There are several important limitations of this study. The principal limitation is the focus on patients with CRC, and it is unknown if our results generalize to other cancer sites. Our study quantified body composition at the L3 anatomical landmark from clinically acquired CT; therefore, these findings may not apply to studies that quantify body composition at other anatomical landmarks or use other imaging modalities, such as MRI. Age and BMI are positively associated with incident CRC. All of our regression analyses were age adjusted; however, due to the limited age range (e.g. n = 47 under age 40 years), we were unable to determine if height powers meaningfully varied by age. Cohorts with large sample sizes across the age spectrum may be able to address this limitation. Our study included a limited number of subjects with low BMI (e.g. n = 34 with BMI < 18.5 kg/m2), and consideration should be given regarding how our findings may apply to subjects who are underweight. Our analysis of scaling powers for body mass in females was statistically significantly smaller than 2 (1.49 ± 0.16; P = 0.002), suggesting a possible bias that may be the result of taller females in our sample having a larger body weight than in the general population. This is not surprising, as taller height and heavier body weight are both risk factors for incident CRC ; future studies that measure total body fat percentage may offer additional insight on this issue. Our analysis was restricted to subjects who self‐reported as non‐Hispanic white race, and the generalizability of our findings to the broader diverse population warrant additional study.

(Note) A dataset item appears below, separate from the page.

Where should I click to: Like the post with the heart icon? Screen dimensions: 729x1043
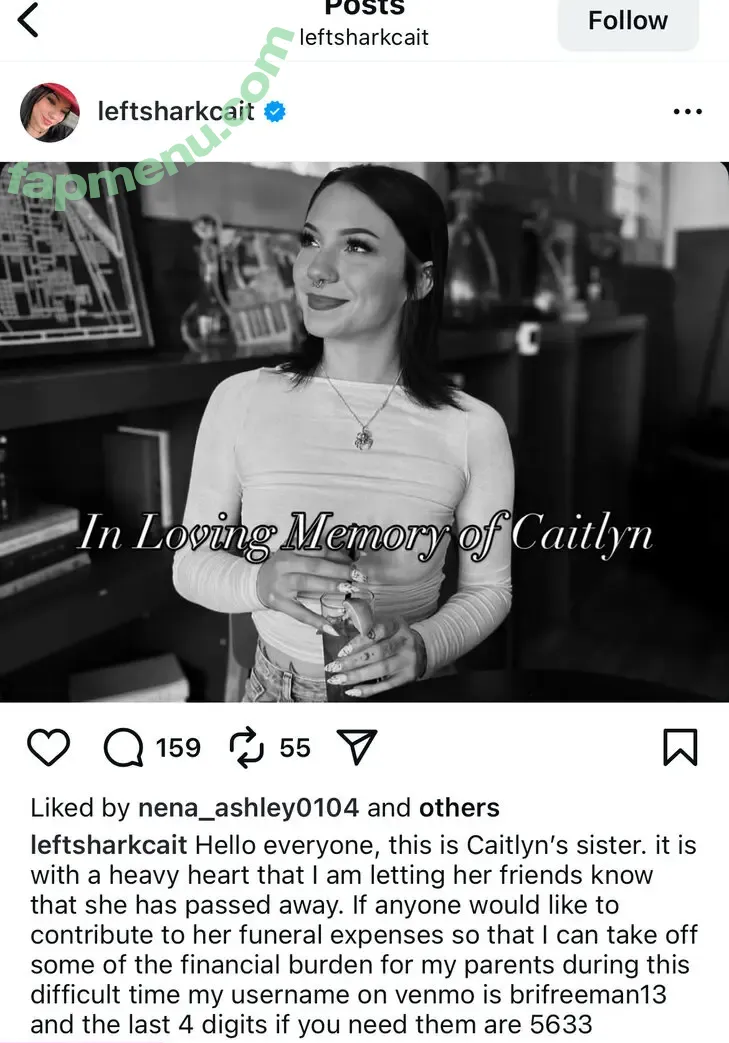click(49, 747)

There are several important strengths of this study. The principal strength is the large population‐based sample size. The large sample size offered sufficient statistical power to identify associations by male and female subgroups. Our analysis included multiple measures of body composition, including skeletal muscle area, and visceral, subcutaneous, and total abdominal adipose tissue area.

In summary, body composition measured by single‐slice axial abdominal CT, particularly muscle area, scales to height with age‐adjusted powers that are different than 2 and are distinct between males and females. These observations have implications for the development of height‐adjusted body composition indices in patients with cancer. Scaling skeletal muscle area to height with a power of 2, the most common index (e.g. cm2/m2), to identify patients with sarcopenia may result in misclassification and biased estimates in prognostic modelling studies. Considering the integration of these new findings into prognostic modelling studies offers the potential to strengthen the rigour of statistical analyses and further substantiate the importance of body composition in oncology.

Conflict of interest

Dr. Brown reports receiving grants from the National Cancer Institute (NCI), Susan G. Komen Foundation, and American Institute for Cancer Research. Dr. Heymsfield reports receiving grants from the National Institute of Diabetes and Digestive and Kidney Diseases. Dr. Caan reports receiving grants from the NCI.

Funding

This work was supported by the National Cancer Institute of the National Institutes of Health under Award Numbers R00‐CA218603, R01‐CA175011, and R25‐CA203650; the National Institute of Diabetes and Digestive and Kidney Diseases of the National Institutes of Health under Award Numbers P30‐DK072476 and R01‐DK109008; and the National Institute of General Medicine Sciences of the National Institutes of Health under Award Number U54‐GM104940. The content is solely the responsibility of the authors and does not necessarily represent the official views of the National Institutes of Health. The funding agency had no role in the design and conduct of the study; collection, management, analysis, and interpretation of the data; preparation, review, or approval of the manuscript; and decision to submit the manuscript for publication.